> _Problem requirements_:
Copy out all of the entries below without any change.

= Beginning of Section =

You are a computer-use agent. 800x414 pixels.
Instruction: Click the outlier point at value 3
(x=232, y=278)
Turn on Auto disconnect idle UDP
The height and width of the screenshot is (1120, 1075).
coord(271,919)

= End of Section =

> _Reply to the exercise_:
You are a computer-use agent. 800x414 pixels.
Instruction: Click the outlier point at value 3
(x=232, y=278)
Turn on Auto disconnect idle UDP
The height and width of the screenshot is (1120, 1075).
coord(271,919)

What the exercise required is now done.